Kelowna RCMP Supt. Kara Triance.

People suffering from a mental health crisis in Kelowna – or anywhere else – don’t need the heavy hand of the law coming down on them.

They often need counselling help, addiction services or a social worker instead of police responding to a complaint or a call for help.

“Why have we, as a society, decided that should fall to law enforcement who are trained in the criminal justice system?” Kelowna RCMP Supt. Kara Triance asked during an interview with iNFOnews.ca. “They’re trained in the use of force.

“Would it not more appropriately sit with social workers and nurses who have medical degrees equipped to deal with the complexities of addiction and brain damage? Should we be looking at a different tier of response model within our province and be able to address people in crisis with mental health issues and move away from criminalizing mental health issues within our community? I truly believe that is a societal fast forward for decision-makers at a provincial level.”

Triance has now completed her first year at the helm of the Kelowna detachment where, amongst many other matters, she inherited the legacy of the Mona Wang incident.

Wang’s boyfriend called the RCMP for a wellness check on her in January 2020. RCMP Const. Lacey Browning responded and ended up dragging Wang down the hallway of her student residence building at UBCO.

The incident was caught on video and Browning is now facing criminal assault charges.

READ MORE: Assault charge approved against Kelowna RCMP officer for violent wellness check

Triance doesn’t want any officer attending a wellness check without a trained clinician at their side. She also doesn’t want her officers dealing with mental health issues on the street.

“Let’s get psychiatric and mental health services out onto our streets much like we see in larger centers like Vancouver and Victoria where nurses and social workers and psychiatrists walk the streets and provide those services at the street level to people who are in need,” Triance said.

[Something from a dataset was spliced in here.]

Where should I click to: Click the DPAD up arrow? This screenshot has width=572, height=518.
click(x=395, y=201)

It also comes down to having those services available inside the detachment when people are brought in.

“Kelowna is the largest cell block in B.C., that I’m aware of, that doesn’t have a full-time nurse in there,” Triance said. “We (RCMP and Interior Health) are looking at whether or not that’s possible. We’re also looking at how to get mental health and addiction services right into our cell block to those who need it at their most impacted and vulnerable times. They’re headed either to incarceration or they’re going to be released on bail terms. Let’s get them those services when they’re at a pretty low moment in their lives and open and ready to receiving it and get them on the pathway to health and wellness that takes them out of the criminal justice system.”

She’s made that pitch to the Special Committee on Reforming the Police Act but says the Mental Health Act also needs to be reviewed.

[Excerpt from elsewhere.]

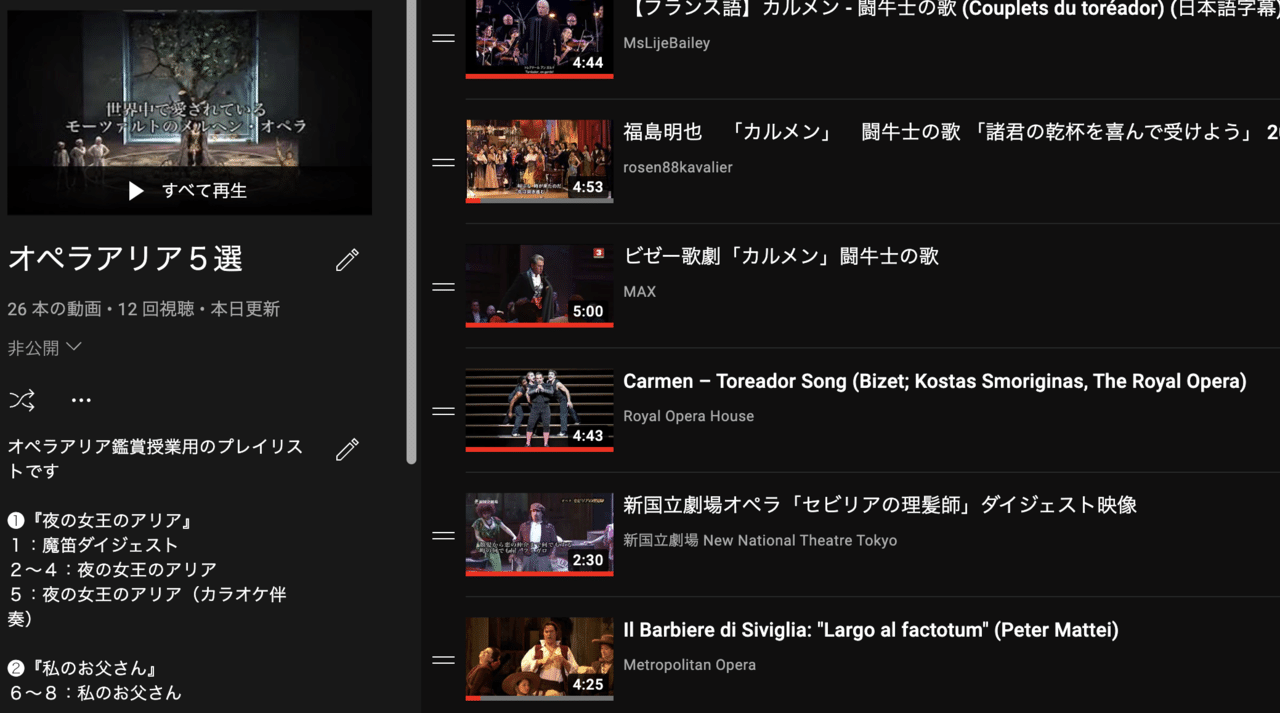
Task: Click the 福島明也 Carmen video thumbnail
Action: 539,160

Kelowna RCMP do have a Police and Crisis Team, or PACT team that pairs a nurse with a police officer but Interior Health has made it clear it will not fund a second nurse, Triance said. Interior Health is, however, working closely with the RCMP to try to find other ways to help ease the burden.

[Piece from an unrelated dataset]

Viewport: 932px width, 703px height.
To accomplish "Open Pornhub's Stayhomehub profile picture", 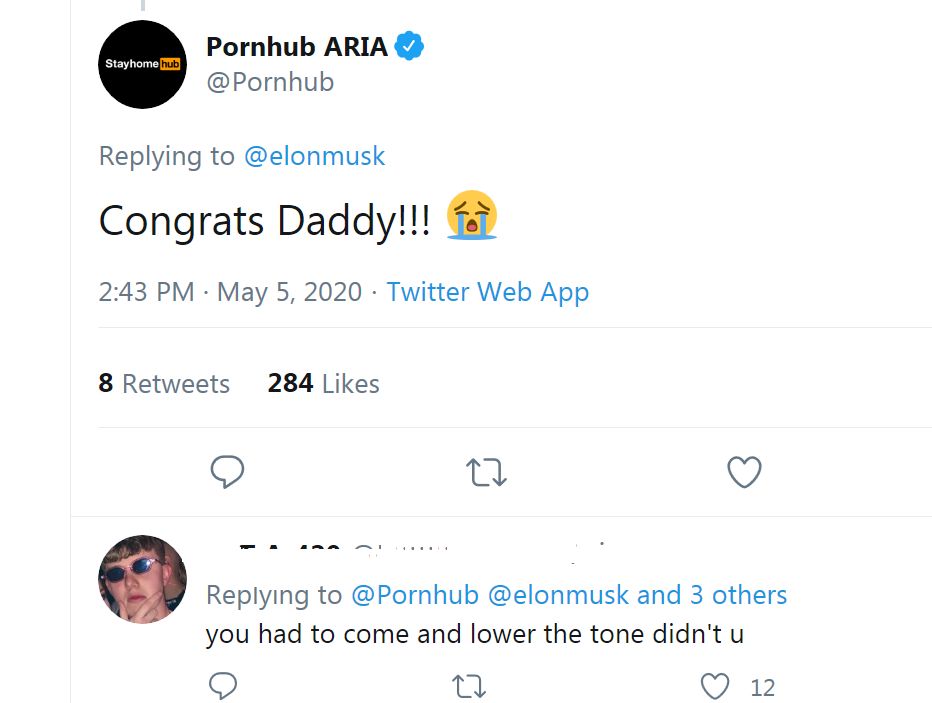I will (142, 63).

“There are very few files our officers deal with in a day that do not have a mental health component,” Triance said.

Shifting much of that load to Interior Health not only frees up police officers to do the work they’re trained to do but it also makes financial sense for city taxpayers.

“People in crisis in our community, I really believe, would be better served through an alternative means of crisis diversion rather than that call going through to police and ultimately being billed to the municipality,” Triance said. “Municipalities are paying for policing services and your police officers are responding to mental health calls and taking a significant number of mental health calls. I would argue that that needs to be appropriately shifted to a provincial ministry where health care is provincially funded.”

While, ultimately, it’s a provincial decision to make such a fundamental shift, Triance is confident that changes are coming.

“I do believe I’m going to be able to have some impact,” she said. “If I’m advocating for it and I’m speaking of the need for it and presenting the numbers, it’s going to be pretty hard for the province to turn a blind eye to what I say is a critical need in Kelowna right now.”